**Texte fourni**:
G20: le bilan en demi-teinte du sommet de New Delhi

Le rideau est retombé sur le sommet du G20 à New Delhi sur un bilan mitigé. Les dirigeants du G20, réunis en Inde, ont fait samedi un geste pour l’Afrique invitée à intégrer leur club, mais échoué à s’entendre pour dénoncer une agression russe en Ukraine ou pour appeler à sortir des énergies fossiles. La déclaration finale du G20 adoptée hier à New Delhi est critiquée de toute part.

Dès l’ouverture du sommet, le groupe des 20 nations les plus riches de la planète a accueilli officiellement dans ses rangs samedi l’Union africaine (UA), un signal fort pour l’Afrique et une victoire diplomatique pour l’Inde, hôte cette année du sommet, qui s’affiche comme leader des pays du Sud.

Le G20 s’est attiré un concert de réactions positives en Afrique en annonçant l’intégration de l’Union africaine, qui compte 55 membres (dont six suspendus) et totalise trois mille milliards de dollars de PIB. Le continent n’était jusque-là représenté au G20 que par un seul État, l’Afrique du Sud.

**Exercice**:
Résumez en deux phrases le texte sur le sommet du G20 à New Delhi.

Entrées enregistrées:
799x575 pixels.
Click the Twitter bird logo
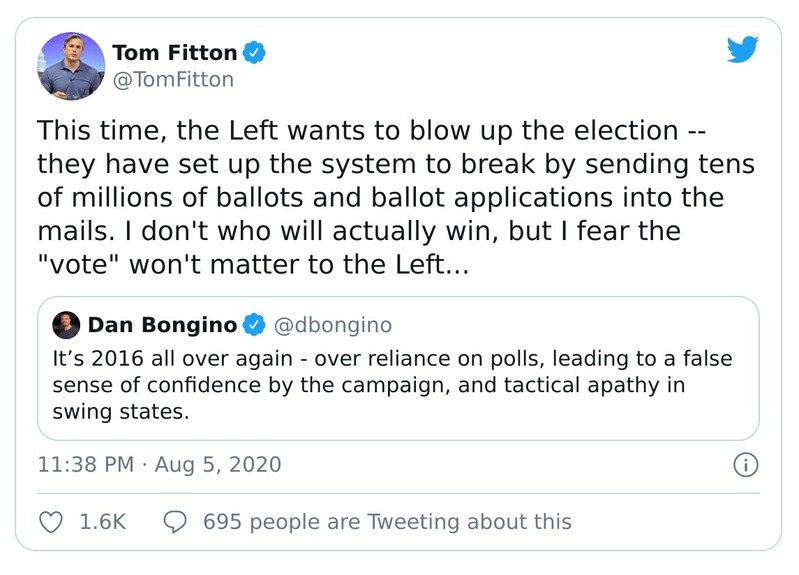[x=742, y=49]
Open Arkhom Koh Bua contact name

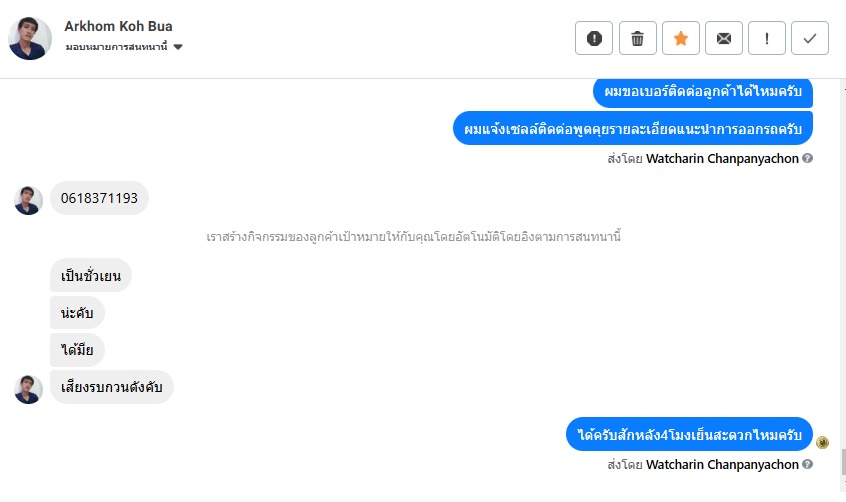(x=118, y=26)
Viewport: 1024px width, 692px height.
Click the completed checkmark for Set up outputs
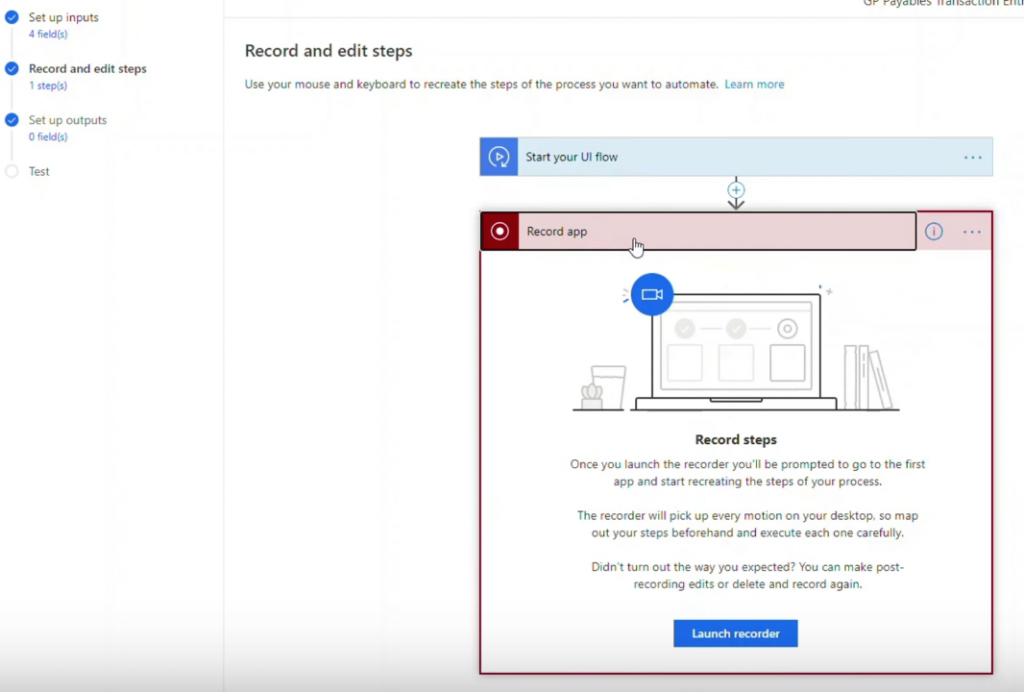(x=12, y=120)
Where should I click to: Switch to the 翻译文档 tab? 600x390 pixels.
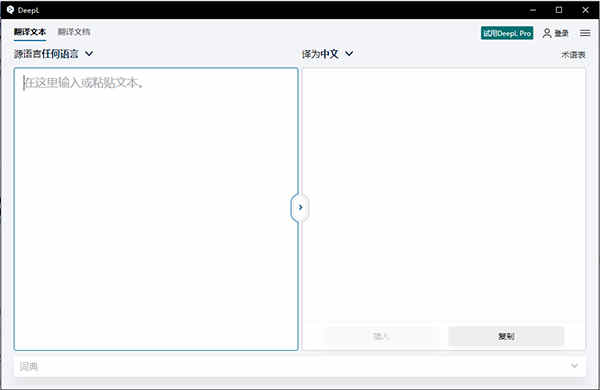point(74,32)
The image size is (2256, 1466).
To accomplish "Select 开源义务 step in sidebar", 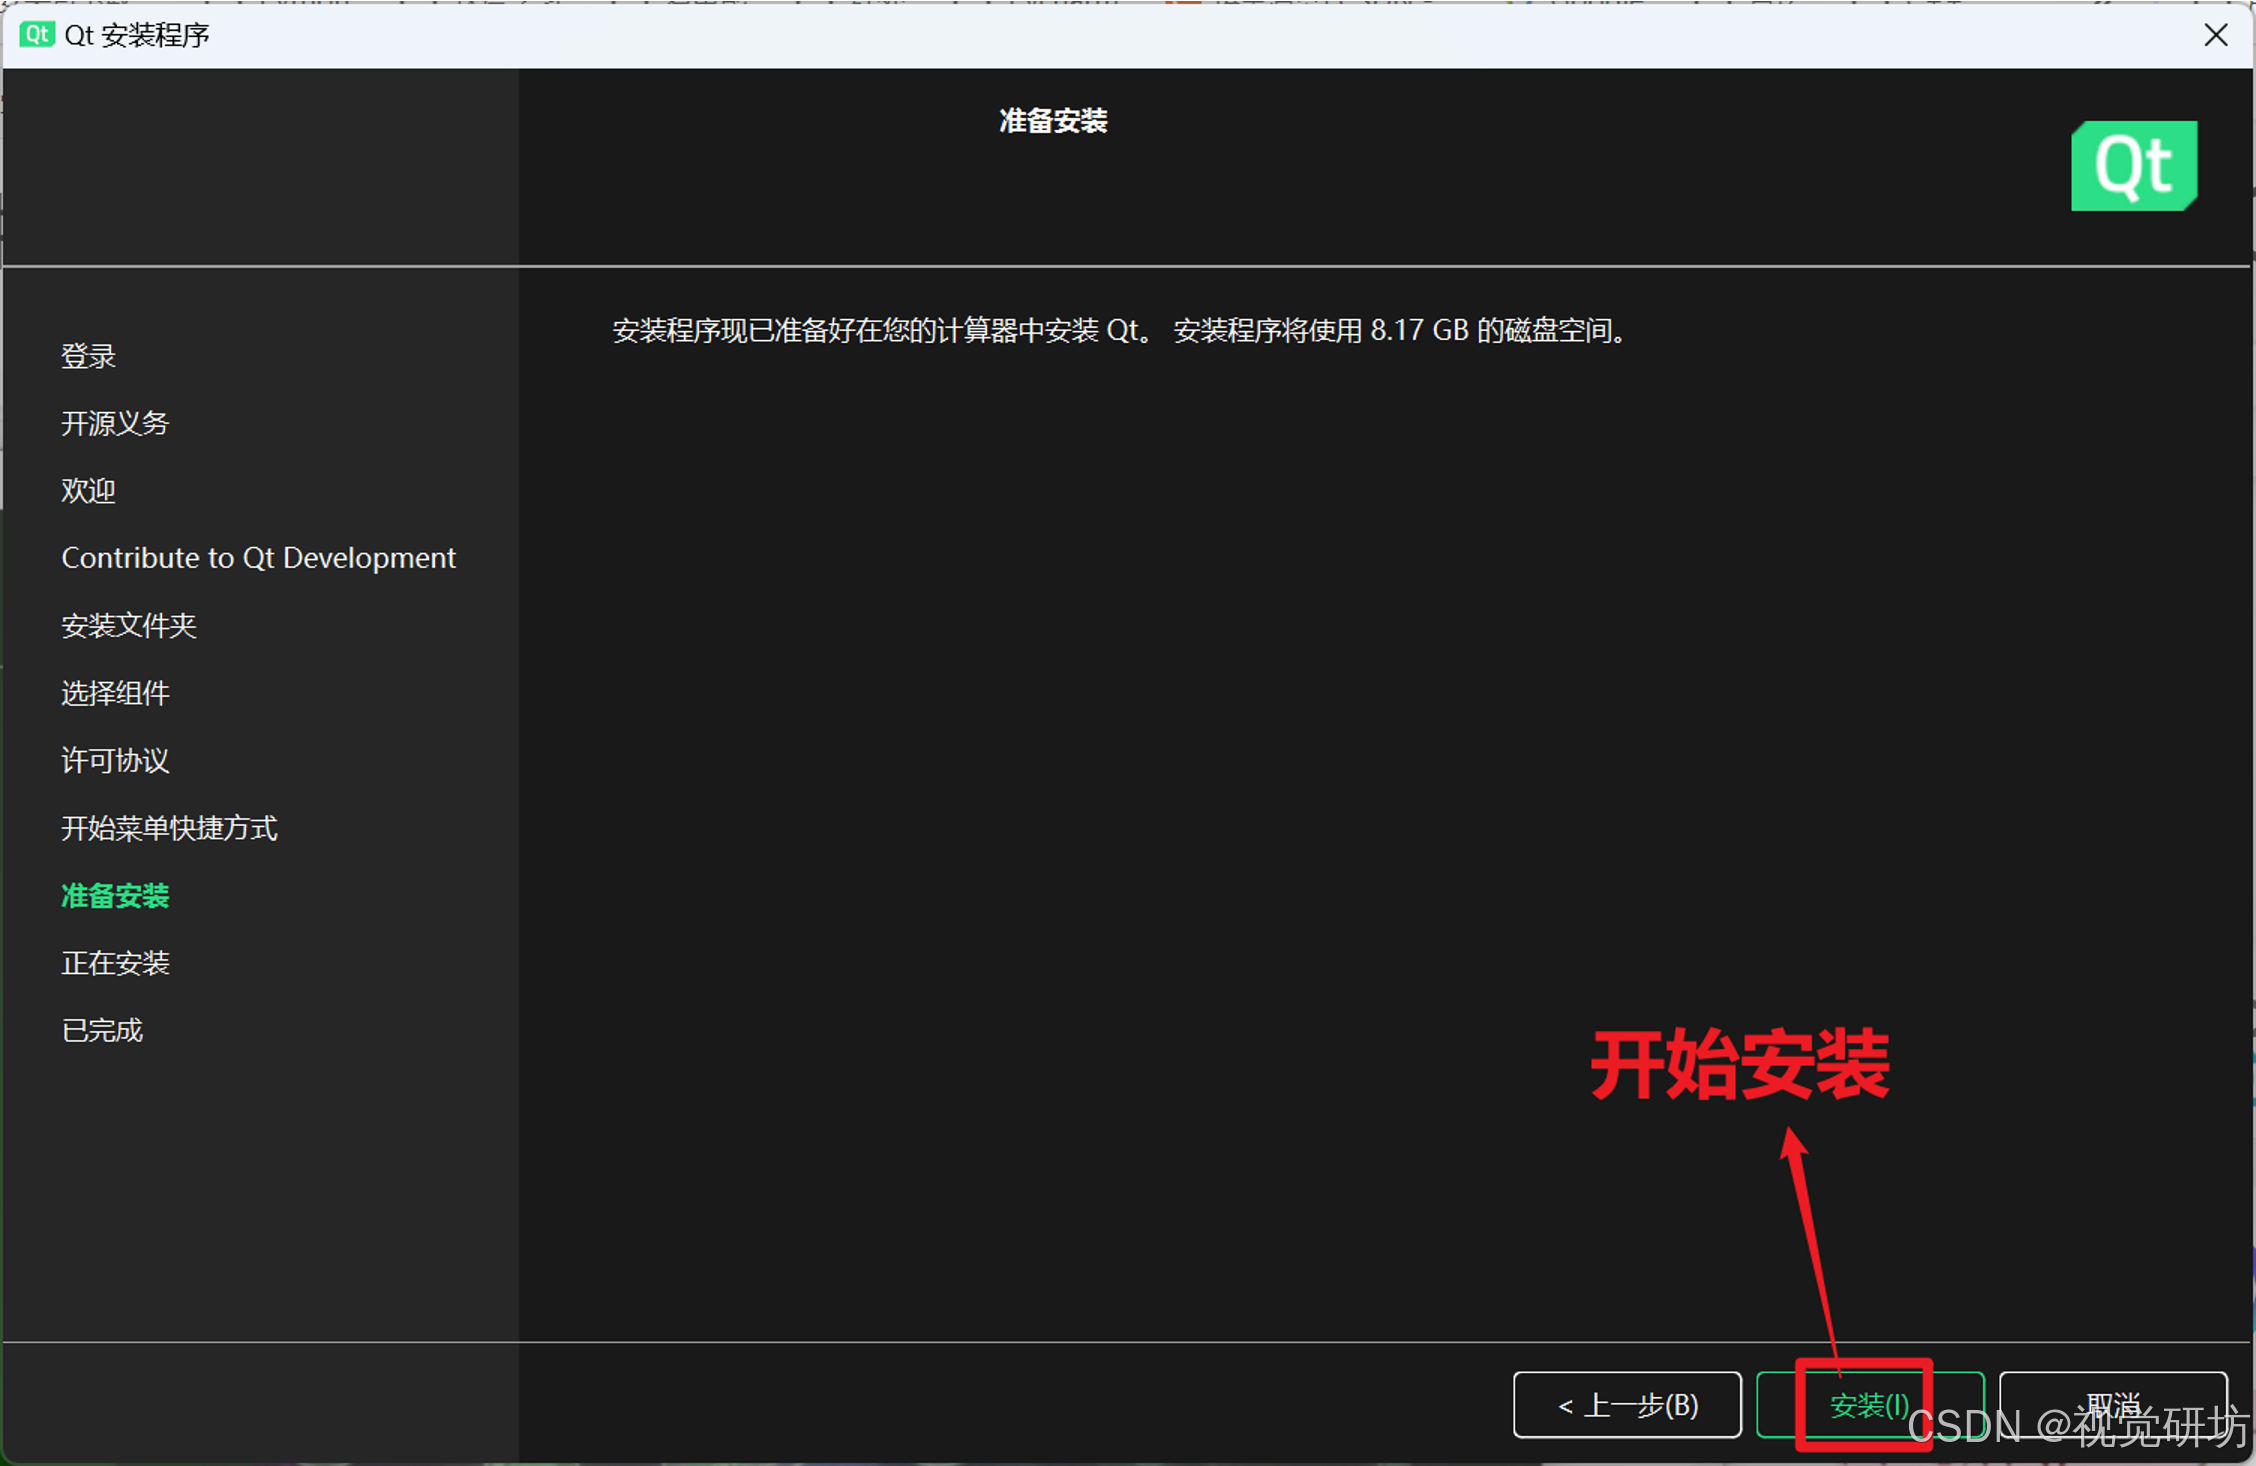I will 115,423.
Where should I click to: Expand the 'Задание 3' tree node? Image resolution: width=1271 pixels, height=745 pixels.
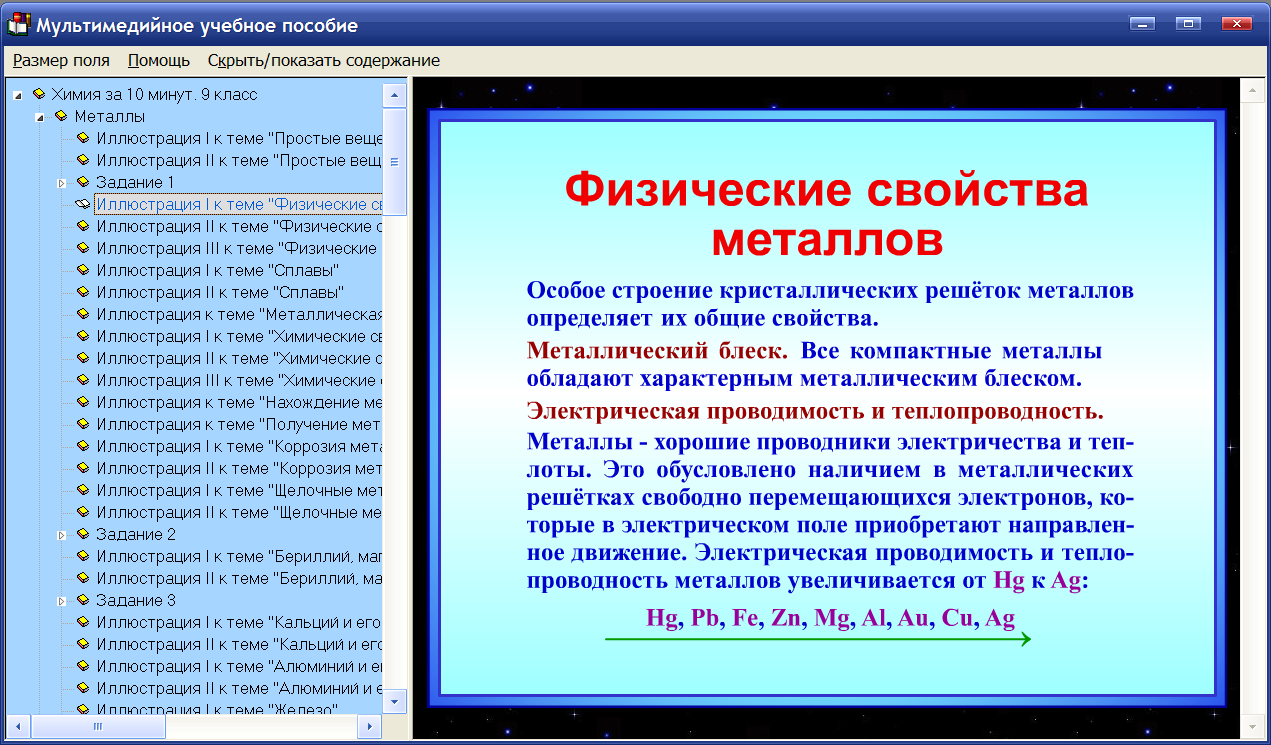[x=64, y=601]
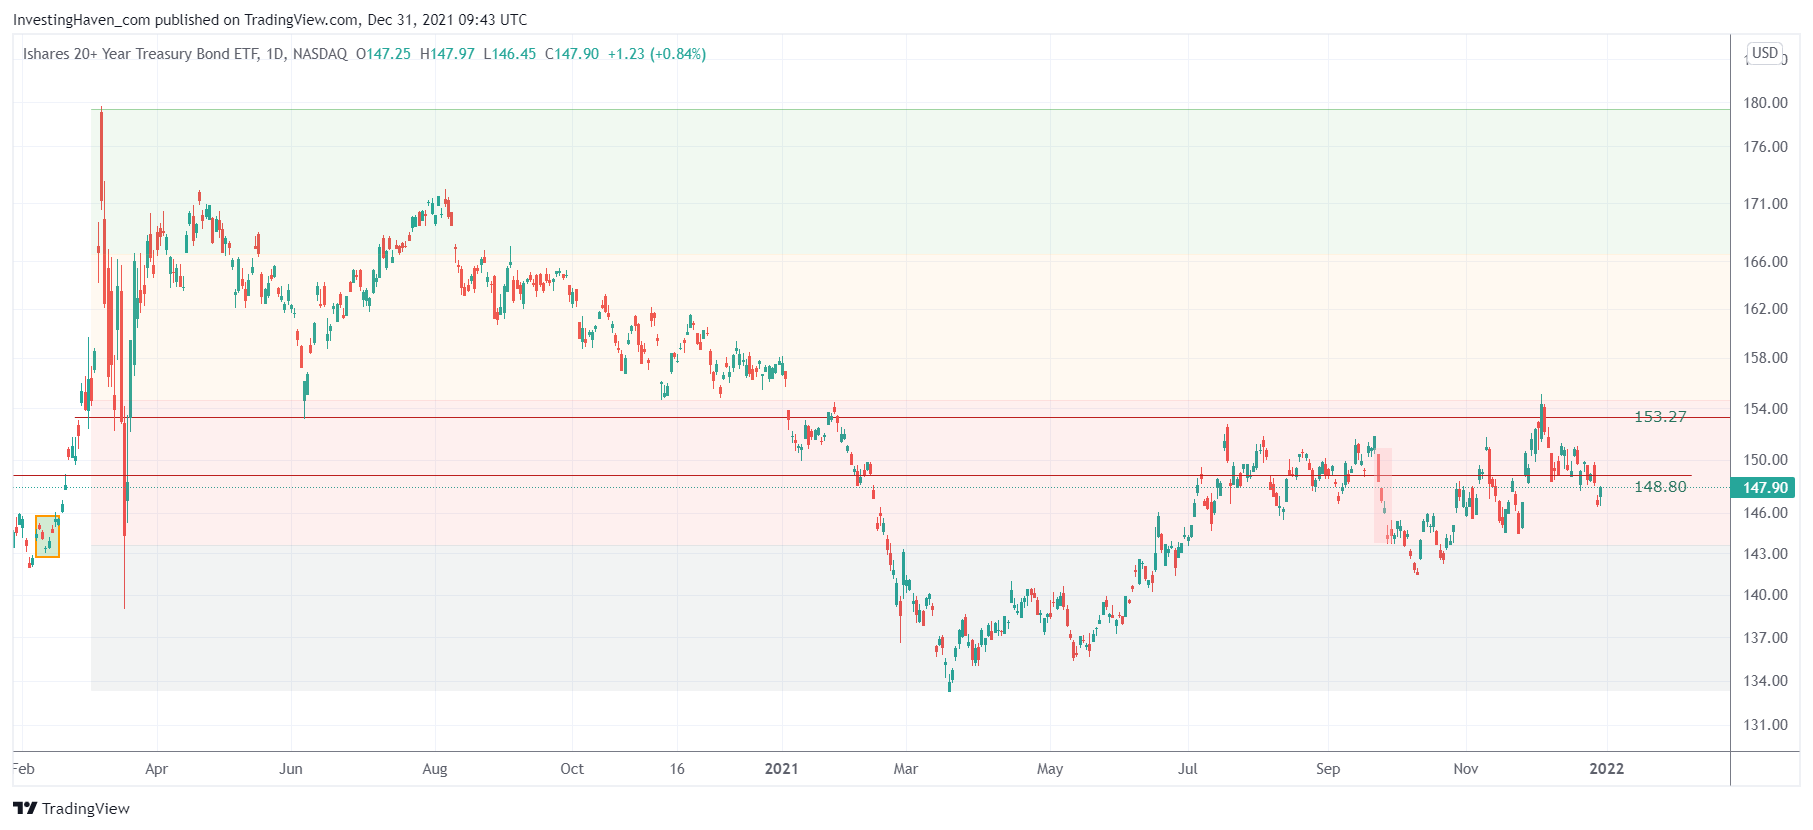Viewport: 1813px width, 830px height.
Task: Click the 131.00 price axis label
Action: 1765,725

**Exercice corrigé**:
Le sommet du G20 à New Delhi s'est achevé sur un bilan mitigé : les dirigeants ont fait un geste pour l'Afrique en accueillant l'Union africaine dans leur club, mais ont échoué à s'entendre pour dénoncer une agression russe en Ukraine ou pour appeler à sortir des énergies fossiles. Cette intégration de l'Union africaine, qui compte 55 membres, a suscité un concert de réactions positives sur le continent, jusque-là représenté au G20 par la seule Afrique du Sud.